§ Exercise directions: Rewrite the records as a numbered list with blank lines dropped, beginning at the line that contains "coordinates (151, 189)." and stopping after the line that contains "pyautogui.click(x=133, y=2309)". Include nothing outside that span.

§ Source data:

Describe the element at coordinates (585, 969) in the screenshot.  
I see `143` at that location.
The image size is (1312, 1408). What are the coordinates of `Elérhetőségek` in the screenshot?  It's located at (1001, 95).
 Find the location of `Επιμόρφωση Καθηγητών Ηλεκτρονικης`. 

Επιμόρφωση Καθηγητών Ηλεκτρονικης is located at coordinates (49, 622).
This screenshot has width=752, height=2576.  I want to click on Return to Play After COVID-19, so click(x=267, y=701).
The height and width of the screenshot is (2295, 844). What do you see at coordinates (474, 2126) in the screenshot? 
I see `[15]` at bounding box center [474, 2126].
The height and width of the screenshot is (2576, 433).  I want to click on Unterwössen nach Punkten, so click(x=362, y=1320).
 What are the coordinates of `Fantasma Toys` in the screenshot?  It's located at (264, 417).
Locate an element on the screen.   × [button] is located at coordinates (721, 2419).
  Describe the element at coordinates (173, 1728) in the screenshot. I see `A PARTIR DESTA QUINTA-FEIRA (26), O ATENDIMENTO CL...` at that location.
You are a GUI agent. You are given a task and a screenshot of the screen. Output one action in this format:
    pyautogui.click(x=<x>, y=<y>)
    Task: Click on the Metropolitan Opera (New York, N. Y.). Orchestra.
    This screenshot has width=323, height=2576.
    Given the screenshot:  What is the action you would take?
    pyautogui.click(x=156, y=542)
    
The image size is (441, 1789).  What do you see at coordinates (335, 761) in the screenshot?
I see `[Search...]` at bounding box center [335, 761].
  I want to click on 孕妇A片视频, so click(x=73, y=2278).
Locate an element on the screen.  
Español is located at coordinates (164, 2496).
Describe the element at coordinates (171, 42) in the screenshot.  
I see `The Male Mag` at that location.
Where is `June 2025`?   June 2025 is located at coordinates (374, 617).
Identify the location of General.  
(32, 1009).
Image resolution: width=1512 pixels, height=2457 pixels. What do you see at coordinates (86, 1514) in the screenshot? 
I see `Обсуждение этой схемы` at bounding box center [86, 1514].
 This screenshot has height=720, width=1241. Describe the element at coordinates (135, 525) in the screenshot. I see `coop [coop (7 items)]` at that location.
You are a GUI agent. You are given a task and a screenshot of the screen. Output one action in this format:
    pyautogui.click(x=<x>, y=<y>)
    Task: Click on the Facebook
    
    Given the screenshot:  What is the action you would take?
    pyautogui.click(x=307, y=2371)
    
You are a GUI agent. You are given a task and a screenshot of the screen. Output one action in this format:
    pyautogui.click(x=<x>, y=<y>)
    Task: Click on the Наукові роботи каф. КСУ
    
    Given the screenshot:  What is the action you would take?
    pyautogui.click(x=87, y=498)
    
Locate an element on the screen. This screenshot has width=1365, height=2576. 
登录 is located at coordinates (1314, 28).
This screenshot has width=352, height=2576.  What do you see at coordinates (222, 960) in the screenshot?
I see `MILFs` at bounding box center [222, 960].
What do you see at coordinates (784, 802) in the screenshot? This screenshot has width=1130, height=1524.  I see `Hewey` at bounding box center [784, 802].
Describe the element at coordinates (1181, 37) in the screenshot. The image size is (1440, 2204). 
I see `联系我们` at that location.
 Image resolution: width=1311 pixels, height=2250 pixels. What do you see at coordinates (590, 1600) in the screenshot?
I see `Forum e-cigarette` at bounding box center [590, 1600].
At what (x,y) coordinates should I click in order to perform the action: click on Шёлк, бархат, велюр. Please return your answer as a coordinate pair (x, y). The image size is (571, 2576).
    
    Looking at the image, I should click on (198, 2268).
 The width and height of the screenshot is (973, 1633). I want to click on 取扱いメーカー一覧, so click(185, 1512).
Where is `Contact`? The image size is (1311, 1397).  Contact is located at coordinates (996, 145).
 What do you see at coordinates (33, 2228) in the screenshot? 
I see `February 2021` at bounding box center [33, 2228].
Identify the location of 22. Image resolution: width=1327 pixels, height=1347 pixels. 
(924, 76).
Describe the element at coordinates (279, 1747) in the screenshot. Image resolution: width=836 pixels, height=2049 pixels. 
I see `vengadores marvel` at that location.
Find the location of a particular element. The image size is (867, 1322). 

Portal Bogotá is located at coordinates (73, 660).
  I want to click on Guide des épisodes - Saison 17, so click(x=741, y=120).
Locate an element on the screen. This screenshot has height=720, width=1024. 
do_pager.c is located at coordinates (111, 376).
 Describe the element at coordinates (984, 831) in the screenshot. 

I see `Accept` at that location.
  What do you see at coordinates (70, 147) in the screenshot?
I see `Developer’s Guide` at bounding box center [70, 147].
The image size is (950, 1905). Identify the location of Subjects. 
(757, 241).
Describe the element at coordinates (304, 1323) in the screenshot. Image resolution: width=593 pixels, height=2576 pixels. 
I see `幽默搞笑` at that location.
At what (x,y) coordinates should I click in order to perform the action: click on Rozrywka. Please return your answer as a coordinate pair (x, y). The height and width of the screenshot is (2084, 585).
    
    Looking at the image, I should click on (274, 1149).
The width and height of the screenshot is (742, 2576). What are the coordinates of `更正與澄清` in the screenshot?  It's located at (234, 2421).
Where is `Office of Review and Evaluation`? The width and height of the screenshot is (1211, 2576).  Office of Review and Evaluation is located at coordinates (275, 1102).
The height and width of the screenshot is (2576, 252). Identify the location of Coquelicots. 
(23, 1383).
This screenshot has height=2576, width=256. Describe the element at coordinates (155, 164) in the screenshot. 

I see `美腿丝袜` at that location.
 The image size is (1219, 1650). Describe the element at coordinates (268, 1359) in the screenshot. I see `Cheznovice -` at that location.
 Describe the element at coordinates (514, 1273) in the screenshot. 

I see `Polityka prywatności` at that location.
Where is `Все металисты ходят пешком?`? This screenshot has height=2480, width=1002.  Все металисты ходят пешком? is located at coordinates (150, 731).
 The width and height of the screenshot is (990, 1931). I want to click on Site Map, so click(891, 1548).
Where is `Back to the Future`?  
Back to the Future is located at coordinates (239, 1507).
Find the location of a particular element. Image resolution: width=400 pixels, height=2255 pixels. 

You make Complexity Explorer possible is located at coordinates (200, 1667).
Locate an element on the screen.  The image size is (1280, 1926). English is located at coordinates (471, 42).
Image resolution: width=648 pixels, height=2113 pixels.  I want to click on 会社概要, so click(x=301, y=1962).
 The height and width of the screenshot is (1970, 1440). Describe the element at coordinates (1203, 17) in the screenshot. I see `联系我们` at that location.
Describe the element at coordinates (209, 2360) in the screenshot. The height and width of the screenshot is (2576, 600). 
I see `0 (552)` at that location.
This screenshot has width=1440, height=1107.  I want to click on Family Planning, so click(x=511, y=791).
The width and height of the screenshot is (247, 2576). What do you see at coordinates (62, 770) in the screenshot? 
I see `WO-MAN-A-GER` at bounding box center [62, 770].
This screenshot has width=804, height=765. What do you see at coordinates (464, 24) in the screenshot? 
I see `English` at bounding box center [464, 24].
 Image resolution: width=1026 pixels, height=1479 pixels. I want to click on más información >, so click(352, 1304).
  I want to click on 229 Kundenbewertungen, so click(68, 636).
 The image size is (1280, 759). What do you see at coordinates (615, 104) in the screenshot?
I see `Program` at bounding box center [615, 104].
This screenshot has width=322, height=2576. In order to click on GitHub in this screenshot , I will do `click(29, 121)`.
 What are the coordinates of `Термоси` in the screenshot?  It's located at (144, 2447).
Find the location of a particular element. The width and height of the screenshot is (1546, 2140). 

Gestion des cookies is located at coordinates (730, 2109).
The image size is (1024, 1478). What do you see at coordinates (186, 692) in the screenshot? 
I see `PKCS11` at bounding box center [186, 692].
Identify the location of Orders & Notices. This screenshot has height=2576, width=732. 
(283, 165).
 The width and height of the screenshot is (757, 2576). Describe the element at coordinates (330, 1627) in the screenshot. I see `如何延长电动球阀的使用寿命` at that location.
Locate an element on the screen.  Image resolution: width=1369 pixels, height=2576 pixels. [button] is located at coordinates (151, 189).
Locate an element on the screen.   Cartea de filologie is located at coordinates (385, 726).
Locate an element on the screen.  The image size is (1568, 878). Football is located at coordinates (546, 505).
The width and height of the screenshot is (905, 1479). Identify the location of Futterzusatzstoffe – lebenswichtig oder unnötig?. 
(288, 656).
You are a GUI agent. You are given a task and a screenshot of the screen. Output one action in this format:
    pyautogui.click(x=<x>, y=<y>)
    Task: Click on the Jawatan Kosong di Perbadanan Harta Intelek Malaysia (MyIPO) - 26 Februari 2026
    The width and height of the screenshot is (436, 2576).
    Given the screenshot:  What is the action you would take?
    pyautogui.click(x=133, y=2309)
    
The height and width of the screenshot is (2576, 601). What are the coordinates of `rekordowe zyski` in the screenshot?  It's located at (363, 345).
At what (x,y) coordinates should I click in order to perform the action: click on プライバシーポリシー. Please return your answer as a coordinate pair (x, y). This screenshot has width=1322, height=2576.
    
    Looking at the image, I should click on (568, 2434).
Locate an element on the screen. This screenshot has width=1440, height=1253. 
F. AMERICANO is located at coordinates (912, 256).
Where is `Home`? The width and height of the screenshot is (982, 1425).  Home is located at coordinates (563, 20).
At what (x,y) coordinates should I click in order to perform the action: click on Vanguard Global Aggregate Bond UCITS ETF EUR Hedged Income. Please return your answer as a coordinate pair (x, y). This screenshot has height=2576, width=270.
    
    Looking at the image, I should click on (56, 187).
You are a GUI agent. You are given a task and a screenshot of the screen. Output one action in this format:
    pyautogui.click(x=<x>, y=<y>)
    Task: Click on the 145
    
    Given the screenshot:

§ Task result:
1. Locate an element on the screen.  Image resolution: width=1369 pixels, height=2576 pixels. [button] is located at coordinates (151, 189).
2. Locate an element on the screen.   Cartea de filologie is located at coordinates (385, 726).
3. Locate an element on the screen.  The image size is (1568, 878). Football is located at coordinates (546, 505).
4. The width and height of the screenshot is (905, 1479). Identify the location of Futterzusatzstoffe – lebenswichtig oder unnötig?. 
5. (288, 656).
6. You are a GUI agent. You are given a task and a screenshot of the screen. Output one action in this format:
7.     pyautogui.click(x=<x>, y=<y>)
8.     Task: Click on the Jawatan Kosong di Perbadanan Harta Intelek Malaysia (MyIPO) - 26 Februari 2026
9.     The width and height of the screenshot is (436, 2576).
10.     Given the screenshot:  What is the action you would take?
11.     pyautogui.click(x=133, y=2309)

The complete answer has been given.